Fig. 4. Changes in periphyton total chlorophyll concentration (µg/cm2) on substratum segments collected from untreated enclosures and enclosures treated with 200 µg/L hexazinone (mean ± 1SD, n=6). Solid lines represent segments 40-55 cm above the sediments; dotted lines are for those 10-25 cm above the sediments. Day 0 = 24 July.
Fig. 5. Changes in periphyton photosynthetic efficiency (µgC/µgChl/h) on substratum segments collected from untreated enclosures and enclosures treated with 200 µg/L hexazinone (mean ± 1SD, n=6). Solid lines represent segments 45-50 cm above the sediments; dotted lines are for those 15-20 cm above the sediments. Day 0 = 24 July.

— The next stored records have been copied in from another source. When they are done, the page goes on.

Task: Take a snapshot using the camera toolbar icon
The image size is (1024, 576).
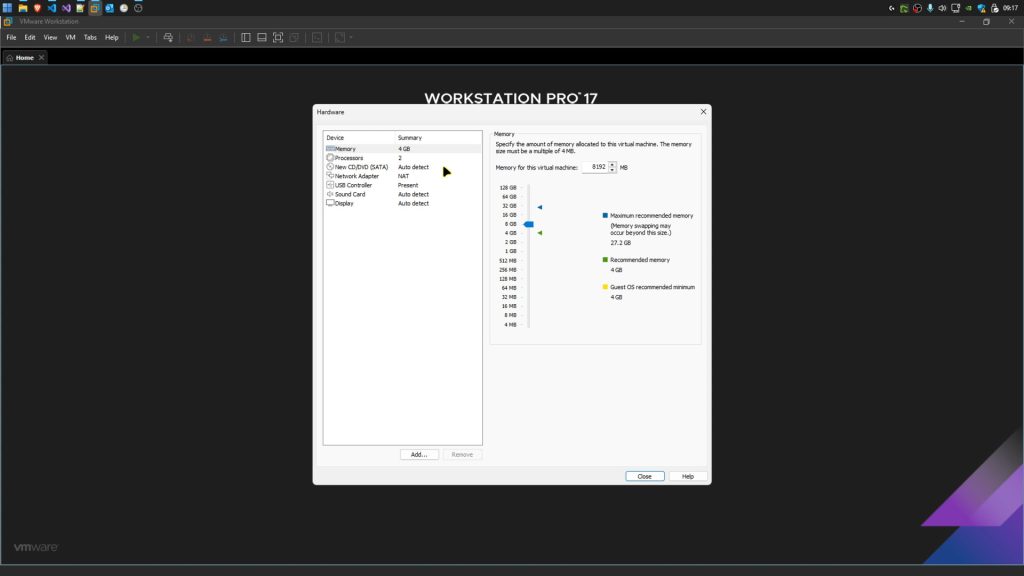Action: pos(189,37)
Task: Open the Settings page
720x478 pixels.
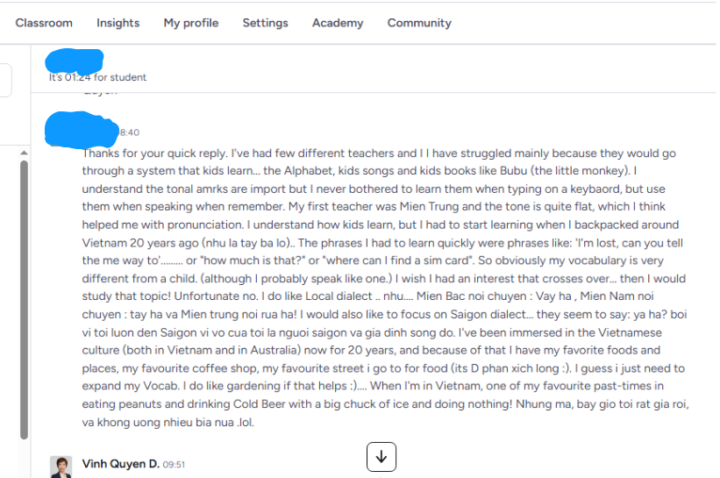Action: point(265,23)
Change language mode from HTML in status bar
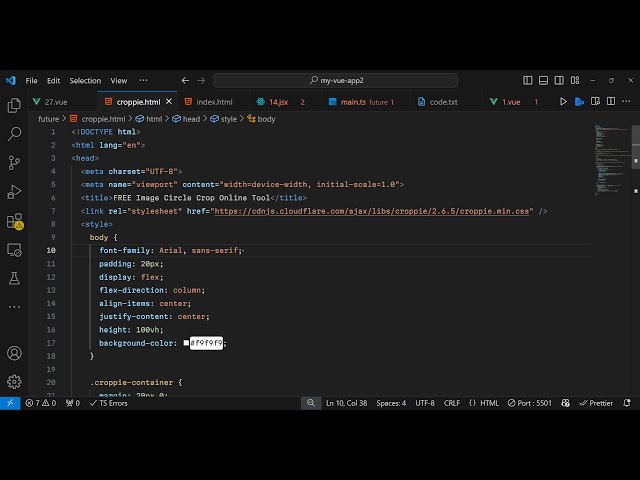Image resolution: width=640 pixels, height=480 pixels. (489, 403)
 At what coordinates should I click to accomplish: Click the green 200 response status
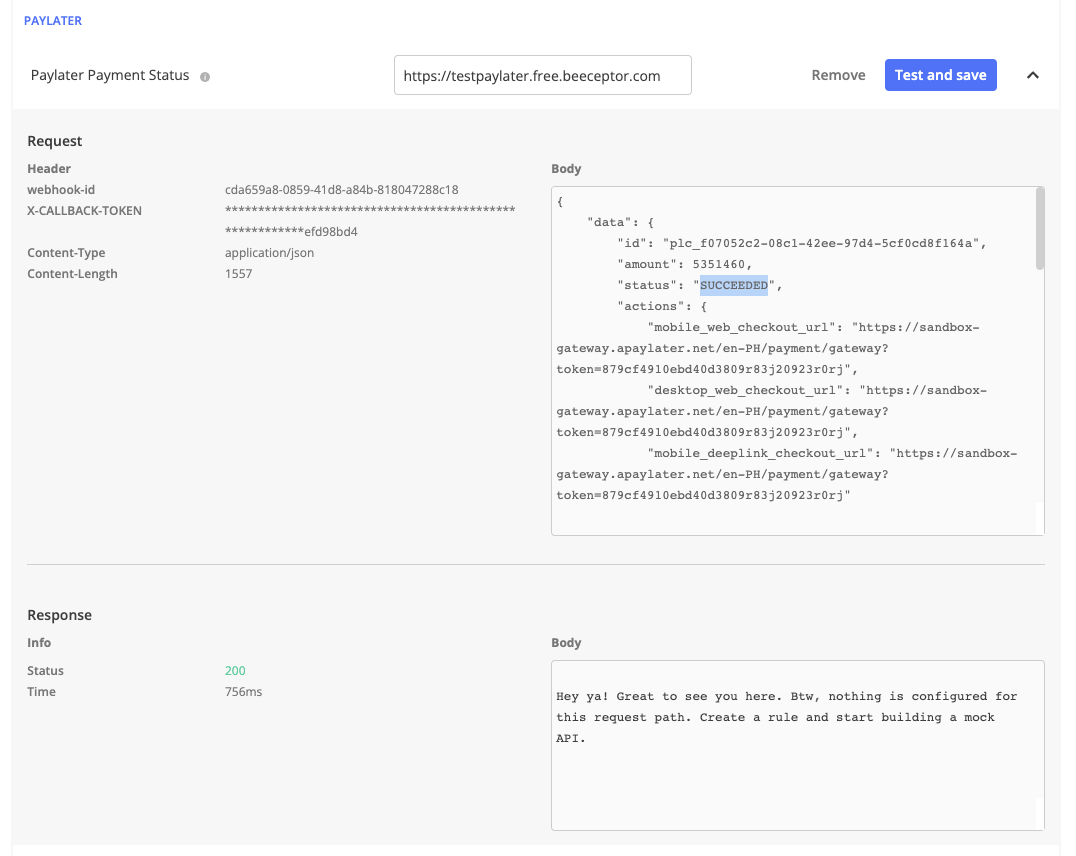point(235,671)
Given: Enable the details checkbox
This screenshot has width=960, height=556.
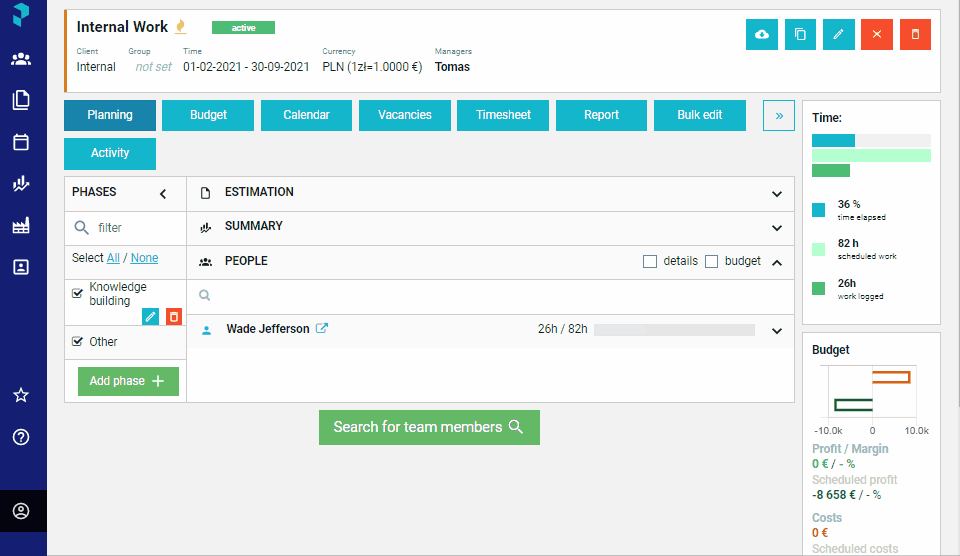Looking at the screenshot, I should (650, 261).
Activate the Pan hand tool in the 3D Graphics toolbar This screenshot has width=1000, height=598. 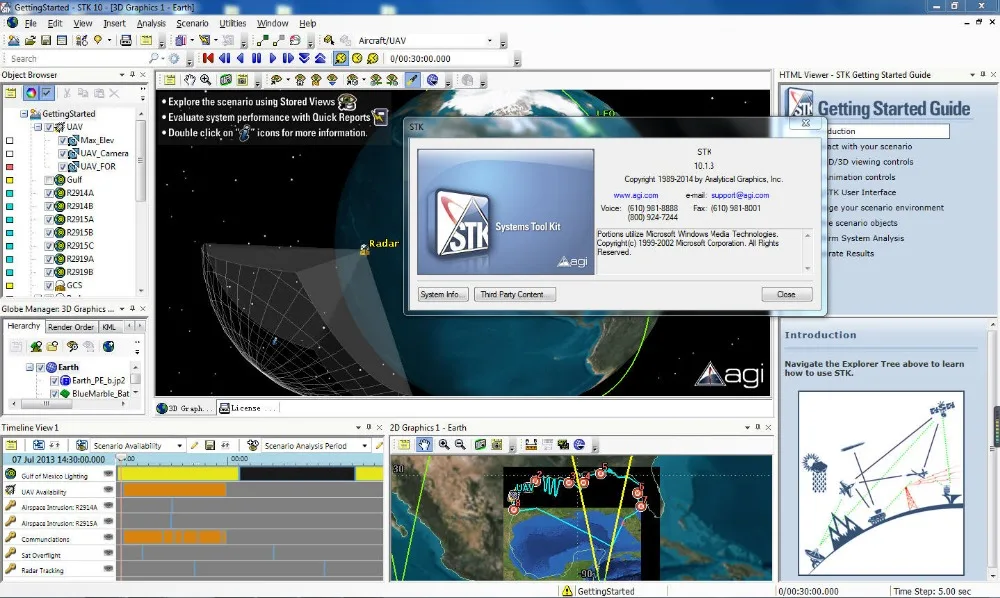coord(190,78)
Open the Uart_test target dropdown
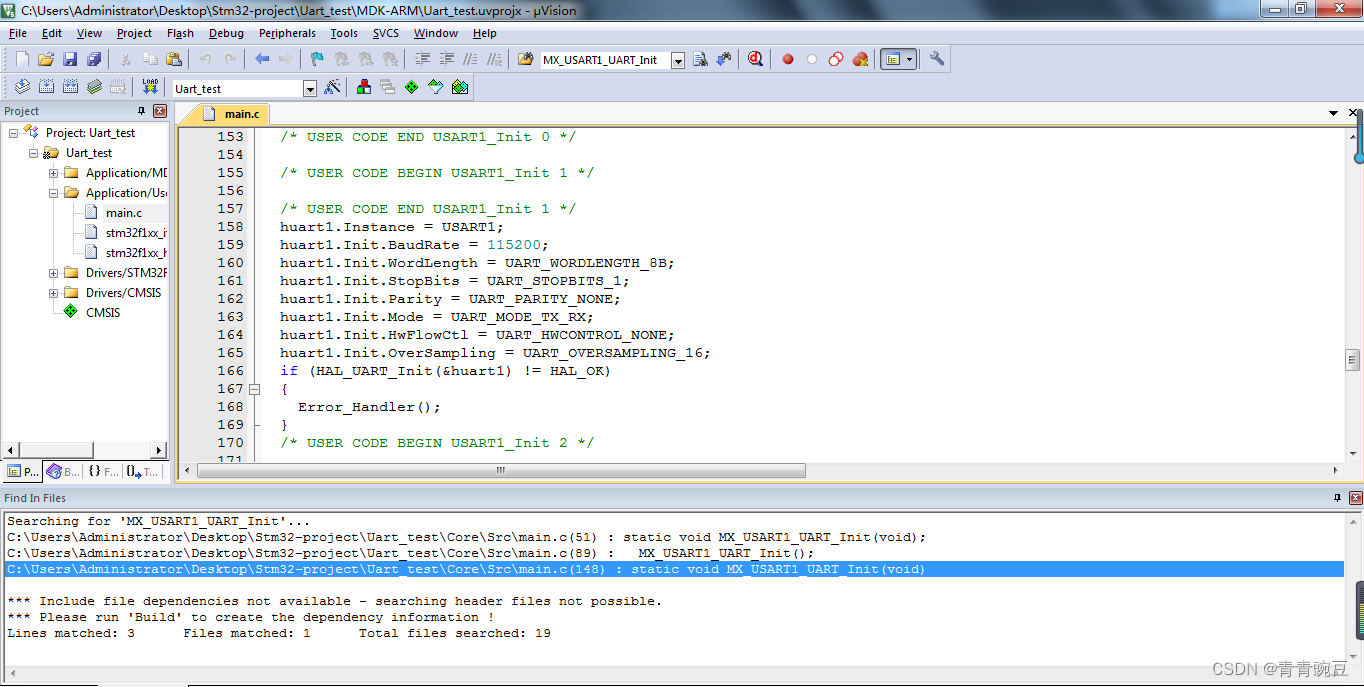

Evaluation of the significance of changes in periphyton carbon fixation rate and chlorophyll with hexazinone exposure were complicated by the fact that the degree of algal development on substrata prior to treatment was not the same in all enclosures. Summed for all sampling depths and dates before treatment, mean carbon fixation rate in E3 (4.88 µgC·cm²·h¹) was significantly higher (p < 0.01) than in E1 (3.68 µgC·cm²·h¹), which was higher than E4 (3.08 µgC·cm²·h¹) and E2 (2.43 µgC·cm²·h¹). E3 had significantly higher chlorophyll (0.85 µg·cm²) than the remaining three enclosures, which were not significantly different from each other (0.64, 0.56 and 0.55 µg·cm² for E1, E2 and E3, respectively). Consequently, post-treatment differences in absolute levels of carbon fixation and chlorophyll between treated and untreated enclosures were indicative of pre-existing differences as well as to effects of herbicide exposure. Therefore, data were relativized to the maximum observed pre-treatment values of carbon fixation and chlorophyll in each enclosure (which occurred on day -6 on upper segments in all cases) under the rationale that this would show how periphyton development had changed relative to what it had been in each enclosure. Effects of herbicide exposure would be shown by different magnitudes of change in treated enclosures than in untreated enclosures. Considering all post-treatment dates as a whole, carbon fixation was 18% of pre-treatment levels in E1 and 19% in E3 (which were not significantly different from each other at the 1% level), while corresponding values in untreated enclosures were 69% for E4 and 111% for E2. The latter two values were significantly different (p<0.01). For chlorophyll data, however, post-treatment means were 91% of the pre-treatment maximum in E1 and 119% in E3; untreated enclosures were 158% and 225% for E2 and E4, respectively, and all means were significantly different from each other. From these data, it appeared that periphyton carbon fixation was affected by herbicide exposure disproportionately more than chlorophyll concentration.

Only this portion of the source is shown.